Città del Vaticano , martedì, 3. maggio, 2022 9:00 (ACI Stampa).
Il duecentesimo anniversario della fondazione dell’Opera della Propagazione della Fede ad opera di Pauline Jaricot coincide con il centesimo anniversario della decisione di Papa Pio XI di rendere le opere missionarie “pontificie”, fino a inglobarle nella Congregazione della Evangelizzazione dei popoli, dove sono tuttora. Una decisione, quella di Pio XI, che testimonia come la “romanità” abbia carattere di universalità, perché con quella decisione le opere missionarie perdevano carattere nazionale ed entravano ancora di più a servizio della Chiesa universale.
Sono, insomma, due anniversari cruciali, che cadono proprio nell’anno in cui Pauline Jaricot verrà beatificata, il prossimo 22 maggio a Lione. Anche la sua storia merita di essere raccontata, perché testimonia come le Opere Missionarie nascono dal basso, dal carisma dei laici, portando avanti una idea di missione popolare efficace e straordinaria.
Ma andiamo con ordine. Attualmente, le Pontificie Opere Missionarie sono quattro, tutte fondate nel XIX secolo: la Pontificia Opera dell’Infanzia missionaria. fondata nel 1843 in Francia da monsignor Forbin-Janson; la Pontificia Opera della Propagazione della Fede, fondata appunto da Pauline Jaricot; l’opera missionaria di San Pietro Apostolo, nata nel 1889, su ispirazione del vescovo Cousin di Nagasaki, per la formazione dei sacerdoti, e messa in pratica da Stefanie e Jeanne Bigard; e infine la Pontificia Unione Missionaria, che è una associazione di clero, religiosi e laici, per suscitare nella Chiesa la passione per la missione.

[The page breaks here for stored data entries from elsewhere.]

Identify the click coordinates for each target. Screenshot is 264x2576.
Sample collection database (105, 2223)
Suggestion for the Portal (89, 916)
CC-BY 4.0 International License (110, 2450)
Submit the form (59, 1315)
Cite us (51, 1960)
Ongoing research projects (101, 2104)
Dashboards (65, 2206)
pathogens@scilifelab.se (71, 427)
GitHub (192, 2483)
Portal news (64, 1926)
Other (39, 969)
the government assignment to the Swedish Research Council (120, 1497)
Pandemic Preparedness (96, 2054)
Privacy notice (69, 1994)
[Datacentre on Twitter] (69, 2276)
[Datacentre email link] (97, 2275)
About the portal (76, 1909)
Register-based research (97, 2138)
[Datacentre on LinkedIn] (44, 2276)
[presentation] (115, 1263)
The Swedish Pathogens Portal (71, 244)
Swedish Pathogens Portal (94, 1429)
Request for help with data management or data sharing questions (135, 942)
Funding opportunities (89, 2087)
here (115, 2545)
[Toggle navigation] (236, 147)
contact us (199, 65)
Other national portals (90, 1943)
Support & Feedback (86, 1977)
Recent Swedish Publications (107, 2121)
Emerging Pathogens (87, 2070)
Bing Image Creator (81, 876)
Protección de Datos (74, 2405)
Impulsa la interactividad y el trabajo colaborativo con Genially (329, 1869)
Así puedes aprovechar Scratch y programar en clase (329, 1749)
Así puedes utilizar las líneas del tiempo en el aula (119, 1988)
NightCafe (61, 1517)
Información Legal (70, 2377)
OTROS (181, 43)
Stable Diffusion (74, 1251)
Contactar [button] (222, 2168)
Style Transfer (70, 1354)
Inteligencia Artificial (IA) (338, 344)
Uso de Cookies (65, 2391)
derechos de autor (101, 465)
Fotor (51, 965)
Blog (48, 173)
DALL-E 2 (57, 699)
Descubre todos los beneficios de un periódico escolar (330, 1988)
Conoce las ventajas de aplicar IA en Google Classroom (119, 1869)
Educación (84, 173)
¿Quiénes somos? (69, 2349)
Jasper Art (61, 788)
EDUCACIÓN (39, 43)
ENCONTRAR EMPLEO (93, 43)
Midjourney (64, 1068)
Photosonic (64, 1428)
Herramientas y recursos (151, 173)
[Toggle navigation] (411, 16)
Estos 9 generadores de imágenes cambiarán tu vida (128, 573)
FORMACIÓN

Le opere avevano avuto subito una vasta eco internazionale, ed erano sorte un po’ ovunque nel mondo. Poi, era scoppiata la Prima Guerra Mondiale, e subito dopo era diventato difficile far “parlare” tra loro le agenzie che si trovavano in Paesi che erano stati belligeranti. Pio XI risolse il problema con il motu proprio “Romanorum Pontificum”. In pratica, portando la sede centrale a Roma, le sedi nazionali potevano lavorare indipendentemente, senza legami nazionali se non quelli con la Santa Sede e dunque evitando i conflitti che potevano venire quando a parlarsi erano i rappresentanti di due Paesi precedentemente in guerra.
È un segno di come la romanità sia garanzia di globalità, e non centralizzazione, come si pensa spesso. E, in fondo, la filosofia di Pauline Jaricot era qualcosa di più simile ad un passa parola, ad una unione dal basso, che ad una opera delle dimensioni mastodontiche.